Una simile conclusione risulta dunque, all’evidenza, meramente assertiva e deficitaria, non fosse altro in base al rilievo che il sostantivo in questione presenta più di una comune accezione.
Vi è infatti quella, derivante dalla sua letteralità, di connotazione di persona dedita alla frequentazione di meretrici, indubbiamente capace non solo di offendere ma anche di bollare il destinatario di essa, quando pronunciata al di fuori di una prospettiva ironica. Ma vi è anche quella, non ineludibilmente incontinente, di donnaiolo, playboy o uomo alla perenne ricerca di avventure amorose frivole e passeggere, che è la accezione riconosciuta nella lingua italiana traslata.
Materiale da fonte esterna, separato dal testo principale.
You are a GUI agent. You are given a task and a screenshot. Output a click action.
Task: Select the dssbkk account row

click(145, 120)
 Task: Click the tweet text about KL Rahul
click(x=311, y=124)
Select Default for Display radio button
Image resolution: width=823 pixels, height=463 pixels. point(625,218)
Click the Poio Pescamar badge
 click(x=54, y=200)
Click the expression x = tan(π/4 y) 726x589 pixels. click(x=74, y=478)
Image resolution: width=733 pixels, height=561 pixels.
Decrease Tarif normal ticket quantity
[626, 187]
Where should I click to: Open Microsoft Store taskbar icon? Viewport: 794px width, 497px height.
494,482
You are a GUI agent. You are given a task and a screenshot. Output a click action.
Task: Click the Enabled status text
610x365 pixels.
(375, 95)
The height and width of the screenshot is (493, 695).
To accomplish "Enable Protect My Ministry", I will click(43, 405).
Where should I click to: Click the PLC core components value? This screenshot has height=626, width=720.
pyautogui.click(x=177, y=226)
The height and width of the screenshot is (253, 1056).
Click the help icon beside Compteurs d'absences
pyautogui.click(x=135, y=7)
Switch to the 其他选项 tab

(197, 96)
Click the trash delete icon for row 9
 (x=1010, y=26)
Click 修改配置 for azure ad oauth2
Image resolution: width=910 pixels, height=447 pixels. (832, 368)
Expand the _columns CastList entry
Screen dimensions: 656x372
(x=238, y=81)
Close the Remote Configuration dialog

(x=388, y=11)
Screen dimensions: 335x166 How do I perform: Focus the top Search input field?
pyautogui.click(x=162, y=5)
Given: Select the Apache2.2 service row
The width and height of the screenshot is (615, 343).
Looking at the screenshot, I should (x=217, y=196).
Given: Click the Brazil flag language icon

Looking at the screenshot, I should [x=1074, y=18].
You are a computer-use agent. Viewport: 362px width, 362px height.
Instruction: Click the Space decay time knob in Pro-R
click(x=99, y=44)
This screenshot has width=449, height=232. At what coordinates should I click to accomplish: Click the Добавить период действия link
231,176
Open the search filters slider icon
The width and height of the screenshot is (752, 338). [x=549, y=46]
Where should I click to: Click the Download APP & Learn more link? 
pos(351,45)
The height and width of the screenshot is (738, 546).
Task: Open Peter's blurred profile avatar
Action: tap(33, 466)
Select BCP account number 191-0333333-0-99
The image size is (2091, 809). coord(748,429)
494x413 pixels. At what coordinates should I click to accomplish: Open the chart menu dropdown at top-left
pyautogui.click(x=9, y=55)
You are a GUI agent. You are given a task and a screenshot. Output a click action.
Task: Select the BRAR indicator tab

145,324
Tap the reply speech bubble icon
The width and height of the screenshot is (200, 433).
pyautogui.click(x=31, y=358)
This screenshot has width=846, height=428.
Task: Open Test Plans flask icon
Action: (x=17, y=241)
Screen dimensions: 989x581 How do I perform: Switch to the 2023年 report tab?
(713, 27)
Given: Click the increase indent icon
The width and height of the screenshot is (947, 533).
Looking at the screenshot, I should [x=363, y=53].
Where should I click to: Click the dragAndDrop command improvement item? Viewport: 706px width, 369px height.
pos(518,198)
Per tralasciare del tutto la accezione, qui non rilevante, in cui il termine è usato in letteratura per designare chi non limita le proprie esperienze e dunque in senso anche metaforico.
Di questi principi il giudice del merito dovrà prendere atto nella disamina e nella valutazione dell’accaduto, considerando che, secondo i principi elaborati dalla Corte di legittimità, solo le espressioni che trasmodino in un’incontrollata aggressione verbale dei soggetto criticato e si concretizzino nell’utilizzo di termini gravemente infamanti e inutilmente umilianti superano il limite della continenza nell’esercizio dei diritto di critica (Cass., Sez. 5, Sentenza n. 29730 del 28/07/2010).
E ai fini di tale rinnovato giudizio dovrà il giudice del rinvio calare il comportamento offensivo della imputata nel contesto ambientale, temporale e storico nel quale esso è stato tenuto, al fine di far emergere i modi e le ragioni della esternazione, la quale non può certo essere giudicata in modo avulso dal complessivo colloquio e dai termini dello scambio di opinioni in essere in quel frangente: soprattutto non sottraendosi al dovere di valutare l’aggettivo in relazione alla affermazione della donna, recepita come tale anche nella sentenza di appello, secondo cui quella espressione sarebbe stata quella adatta a definire il comportamento del coniuge dal quale si era separata a causa di una relazione extraconiugale, e, secondo la stessa, non adeguatamente compreso dal figlio maggiorenne con il quale erano insorte gravi incomprensioni a causa di ciò.